Au début du roman, le père et la mère Fouan, brisés par des années de labeur dans les champs, décident de donner leurs terres en partage à leurs trois enfants, Fanny, Buteau et Jésus-Christ, en échange d'une rente à vie. Mais les parents enragent autant de donner leur bien que les enfants étouffent de devoir partager l'héritage et d'attendre la mort des vieux pour toucher les magots cachés. « Ah ! Si l'on pouvait emporter son avoir ! […] Mais, puisqu'on ne l'emporte pas, faut bien que les autres s'en régalent. » (p. 439) Au fil des années, on assiste aux manoeuvres sournoises des trois enfants pour augmenter leur part. Et il y a aussi Lise et Françoise, deux soeurs qui passent de l'adoration mutuelle à la haine absolue, à cause de la terre et à cause d'un homme. Fi des liens de sang ou de famille quand il s'agit d'augmenter son bien et de posséder la terre, toujours plus de terre.
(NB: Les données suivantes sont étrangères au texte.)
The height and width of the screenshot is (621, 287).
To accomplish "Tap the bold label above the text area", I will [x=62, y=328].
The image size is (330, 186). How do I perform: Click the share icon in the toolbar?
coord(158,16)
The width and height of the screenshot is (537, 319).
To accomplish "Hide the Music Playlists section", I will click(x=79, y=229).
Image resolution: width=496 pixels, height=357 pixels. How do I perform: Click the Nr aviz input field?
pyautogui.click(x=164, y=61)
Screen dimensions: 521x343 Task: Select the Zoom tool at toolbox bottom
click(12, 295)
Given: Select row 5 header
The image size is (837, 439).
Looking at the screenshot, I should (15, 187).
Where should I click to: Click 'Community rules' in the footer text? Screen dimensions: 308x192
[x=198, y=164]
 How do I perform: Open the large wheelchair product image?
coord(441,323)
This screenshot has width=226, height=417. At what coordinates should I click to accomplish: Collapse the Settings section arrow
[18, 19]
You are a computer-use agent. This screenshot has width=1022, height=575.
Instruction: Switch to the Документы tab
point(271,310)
Et il n'y a que le notaire Baillehache qui tire profit de ces luttes intestines : placide, il assiste aux querelles familiales pour gagner un sou, ne pas payer une chemise et ne pas céder un arpent de terre.
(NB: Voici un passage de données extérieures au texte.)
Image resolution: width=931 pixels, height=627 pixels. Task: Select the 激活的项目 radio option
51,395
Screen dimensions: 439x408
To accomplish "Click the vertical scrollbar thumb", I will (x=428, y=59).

Émile Zola décrit l'attachement viscéral des paysans à leurs terres, passion qui se double d'une avarice et d'une cupidité sans bornes. Sans ses champs, le paysan se sent dépossédé, diminué et humilié. Après s'être dépouillé de ses biens au profit de ses enfants, Fouan est un homme méprisé et que le village ne considère plus. « Il retombait dans le mépris, maintenant qu'il n'avait plus rien. » (p. 402) En Beauce, l'avoir fait l'homme, même s'il le tue dans le même temps. « La terre, […], mais elle se fout de toi, la terre ! Tu es son esclave, elle te prend ton plaisir, tes forces, ta vie, imbécile ! et elle ne te fait seulement pas riche ! » (p. 223) L'auteur évoque les premières mécanisations et la crise agricole, ravivant l'ancestrale lutte entre le paysan et l'ouvrier : « Si le paysan vend bien son blé, l'ouvrier meurt de faim ; si l'ouvrier mange, c'est le paysan qui crève… Alors, quoi ! je ne sais pas, dévorons-nous les uns les autres ! » (p. 143)
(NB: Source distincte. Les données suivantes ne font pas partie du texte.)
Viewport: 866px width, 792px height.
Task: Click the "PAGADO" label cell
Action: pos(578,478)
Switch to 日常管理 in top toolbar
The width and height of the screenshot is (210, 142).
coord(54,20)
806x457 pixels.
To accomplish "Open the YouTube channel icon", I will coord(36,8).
Dans La terre, Jean Macquart est donc un personnage largement secondaire. Contrairement à certains de ses parents, il ne présente aucun vice et se montre bon travailleur et honnête homme. On verra que ça ne lui réussira pas et que certaines canailles de la Beauce s'en sortiront mieux que lui. On sait de Jean qu'il est revenu de la campagne d'Italie et qu'il a abandonné une charge de menuisier à la ville pour vivre à la campagne. Cette nouvelle vie lui convient et la passion de la terre s'empare de lui. Mais n'étant pas du pays et venu les mains vides, il ne peut prétendre à la terre que par le mariage et malgré la considération que lui accorde le village, il reste un étranger. Et dans les terres paysannes, on aime autant que le bien ne sorte pas de la famille.

Émile Zola s'y entend pour évoquer la sensualité : elle était décadente dans La curée, au milieu de la grande serre d'Aristide Saccard. Elle était franche et délurée dans Nana. Elle était vaudevillesque dans Pot-bouille. Elle était coquette et raffinée Au bonheur des dames. Ici, elle est tellurique et profonde : de semailles en moissons, sans oublier les labours, la terre est un ventre sans cesse travaillé et fécondé, portant chaque année des épis lourds de sa future semence. La terre est un de mes volumes préférés de la saga des Rougon-Macquart : j'ai aimé la violence qui exhale de la terre et la rudesse bornée des paysans. du grand Zola !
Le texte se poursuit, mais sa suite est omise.